After a season of travel, it’s beautiful to be back home where a holiday morning can be spent in my easy chair with some good books and a pair of binoculars to oversee my backyard, where my birds are enjoying the overdue filling of their feeders.
Yesterday afternoon, a Red-Breasted Nuthatch came to the feeders even as I was filling them. I don’t remember seeing this bird here before, though I’ve learned that they’re common in Indiana in the winters. This one was completely unafraid of me as I filled feeders inches from the one on which he was feeding. Even some gentle movements intended to test his resolve did not scare him off. He was beautiful from such unexpected proximity.
This morning the feeders are full of Northern Cardinals, Black-Capped Chicadees, and a flock of what I take to be House Finches, though have still to confirm this.

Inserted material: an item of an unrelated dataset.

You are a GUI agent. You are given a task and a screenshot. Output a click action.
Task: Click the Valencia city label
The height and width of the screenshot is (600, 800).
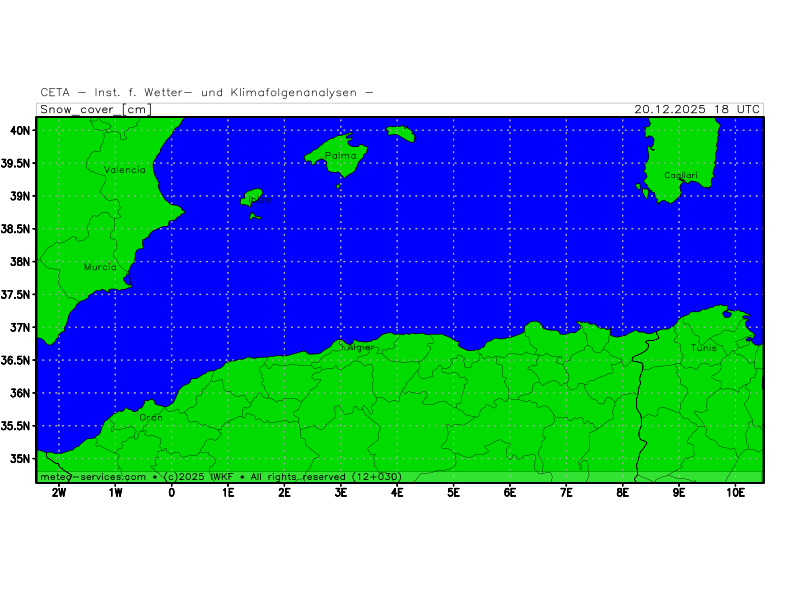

On the novelty side, one or more small, dark birds have begun to use a gourd-shaped woven hanging house that I picked up at a hardware store some months ago. Having swung unattended in the breeze since the heat of summer, it now finds itself a home—or at least a sanctuary—to what I am hoping is a pair of Dark-Eyed Juncos who may have joined us for winter. I’ve yet to determine, however, whether Juncos would use such a haven as their home.
A pair of mourning doves has joined the colloquy just now at lunchtime.

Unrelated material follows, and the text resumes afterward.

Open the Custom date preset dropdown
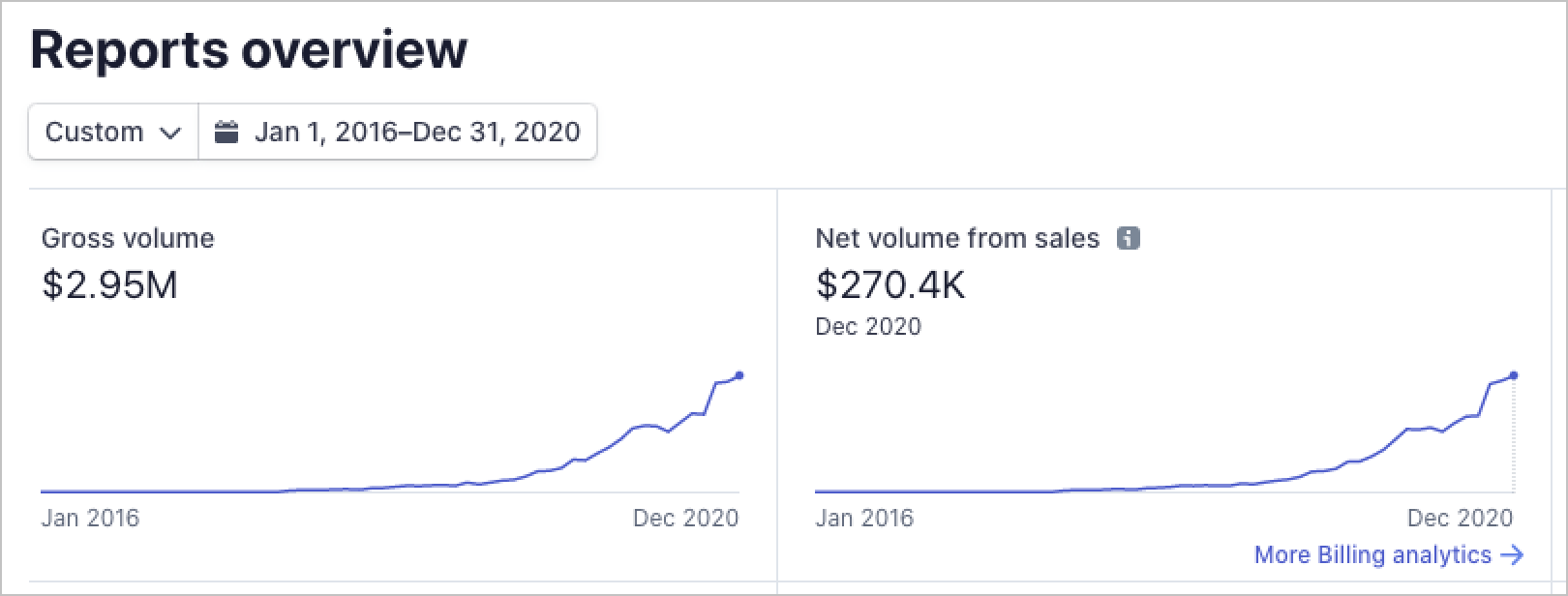Image resolution: width=1568 pixels, height=596 pixels. point(113,132)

As soon as I refill the peanut feeder we’ll probably see the two to eight Blue Jays that frequent the place when peanuts in the shell are offer.
While I was traveling, my wife joined some friends at the Jasper-Pulaski Fish and Wildlife Area, a two hour drive north of Indianapolis, to watch the Sand Hill Cranes at their migration staging area as they prepare to depart for Mexico. We’ve already written this into our schedule for a joint visit next Autumn.
Yesterday Linda and I did a rare shared walk though the Holliday Park, just across the street from our home and along the White River. Rosie, our Rhodesian Ridgeback obeys the law by staying on lead, since this gentle but muscular giant scares people when she encounters them along the park’s trails. Tucker, however, runs free, obeying the spirit of the law by leaving people alone, even if he could be booked on the letter by an overzealous parksman. Even in this relatively cold weather, Tucker loves to plunge into the high-level waters of the White River in futile but spirited chase of the ducks that must think him a rather pathetic form of entertainment.
Tucker has been to death’s door a number of times since we picked up this Labbie-mutt companion in our Costa Rican days. For this reason, it’s doubly satisfying to see him out there swimming energetically against a strong current, heaving out an occasional ferocious park at the bemused ducks whom he never catches up with, and then emerging to bound like Rin Tin Tin over hill and dale in the Park.